_TEXTAUSZUG_

..............................

Die Baumwollspinnerei Paul M. Busch AG auf dem Reme-Gelände in Lürrip liegt seit den 1990er Jahren brach.

 Das architektonisch auffallende Kontorgebäude der früheren Textilfabrik ist noch zu erkennen.

Das architektonisch auffallende Kontorgebäude der früheren Textilfabrik ist noch zu erkennen.

Foto: Hans-Peter Reichartz

Mitten im Herzen des derzeitigen Planungsgebietes Reme in Lürrip am Fleenerweg lag die Baumwollspinnerei Paul M. Busch AG unmittelbar zwischen Fleenerweg und dem Gladbach. Erhalten sind noch heute das ehemalige Kontor-Gebäude (Büro, Verwaltung und Wohnung im Obergeschoss) sowie die anschließenden Wohnungen. Reme bezeichnet die ehemaligen Ausbesserungswerkstätten der britischen Rheinarmee, die im Jahr 1992 das Gelände verließen. Reme leitet sich vom Korps der Royal Electrical and Mechanical Engineers ab, was kaum bekannt ist. Auch die zum Schluss in den Fabrikräumen ansässige Cellulose-Füllstoff-Fabrik CFF Rettenmeier schloss nach einer Explosion 1991 mit vier Toten und elf Schwerverletzten die Tore. Seitdem ist das Gelände mehr oder weniger verwaist.

Die Baumwollspinnerei Paul M. Busch AG wurde im Jahre 1897 gegründet. Aber bereits im August 1896 wurde mit dem Bau der eindrucksvollen, nahezu idealtypischen Fabrikanlage am Fleenerweg begonnen. Die Fabrik steht, wie auch die Spinnerei von Emil Schmölder (Hammersen AG) in Rheydt-Morr, für eine zweite Welle der Textilindustrialisierung im Mönchengladbacher Raum, die um Wende vom 19. zum 20. Jahrhundert nahezu ihren Höhepunkt erreichte. Erstens wich man in die noch mehr ländlicheren Stadtbereiche aus, und zweitens wurden eingeschossige Sheddach-Hallenbauten errichtet im Gegensatz zu den zunächst favorisierten Geschossfabriken (z.B. Gladbacher Spinnerei und Weberei AG am Platz der Republik oder die „Alte Spinnerei May & Cie an der Sophienstraße).

..............................

_BEREITGESTELLTE DATEN_
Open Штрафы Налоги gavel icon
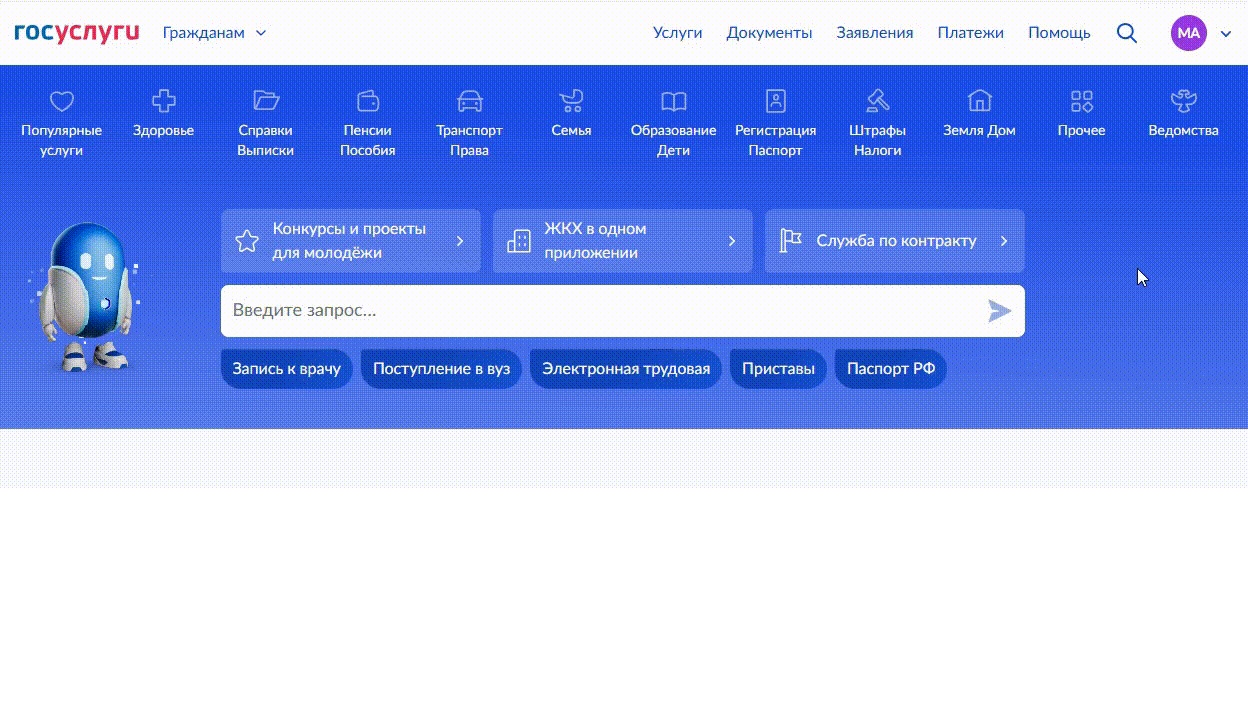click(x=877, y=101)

..............................

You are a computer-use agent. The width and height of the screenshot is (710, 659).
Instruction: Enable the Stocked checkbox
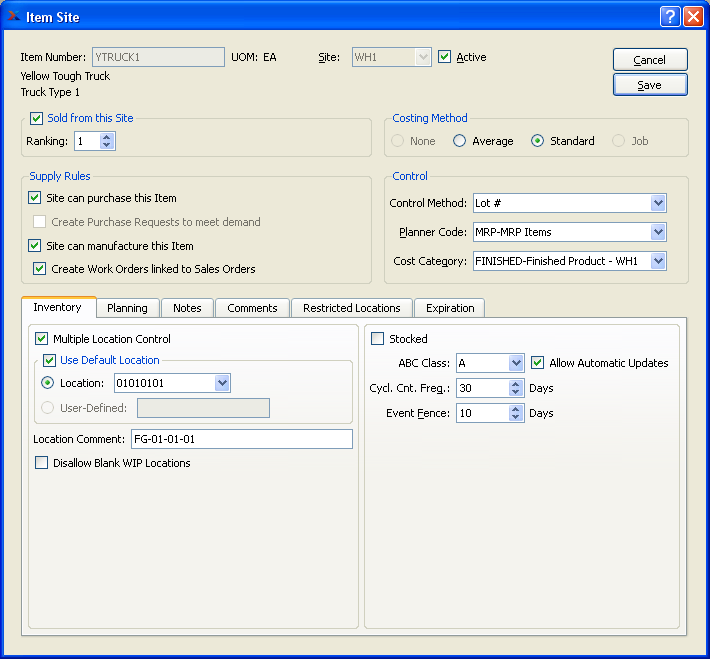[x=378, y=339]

..............................

_AUFGABE_
Greif den Textauszug über die Baumwollspinnerei Paul M. Busch AG nach seinem letzten Satz auf und schreib ihn weiter. Die Einträge sind eigenständiges Material und haben mit dem Textauszug nichts zu tun.

_ANTWORT_
Sheddächer waren die
charakteristischen Symbole

Neben den zahlreichen Schloten waren gerade die Sheddächer die charakteristischen Symbole der textilindustriellen Kultur in der Stadt. In Anlehnung daran übernahm der Architekt Hans Hollein am Museum Abteiberg diese Signatur für seine Dachkonstruktion.

In Betrieb genommen wurde die Baumwollspinnerei Paul M. Busch im Juli 1897. Verarbeitet wurde anfangs rohes Watergarn aus amerikanischer Baumwolle zur Verwendung als Kettengarn. Im Jahr 1903 wurden rund 270 Arbeiter beschäftigt. Der Betrieb umfasste alle Gebäude, die für eine funktionierende Baumwollspinnerei erforderlich waren: Kontorgebäude mit Wohnung, Baumwolllager, Garnlager, Spinnsaal, Maschinen- und Kesselhaus mit drei Kesseln, Batteurraum, Schlosserei, Staubturm, Schornstein mit einer Höhe von 45,50 Metern und zahlreiche Nebengebäude.

Der eigentliche Spinnsaal war 68,70 Meter lang, 61 Meter breit und 4,20 Meter hoch. Überdeckt wurde er mit damals gebräuchlichen Sheddächern. Durch die Ausrichtung nach Norden wurde eine gute und gleichmäßige Beleuchtung gewährleistet. Die als Holzkonstruktion errichteten Sheds ruhten auf gusseisernen Stützen in einem Rasterabstand von 6,70 mal 3,35 Metern.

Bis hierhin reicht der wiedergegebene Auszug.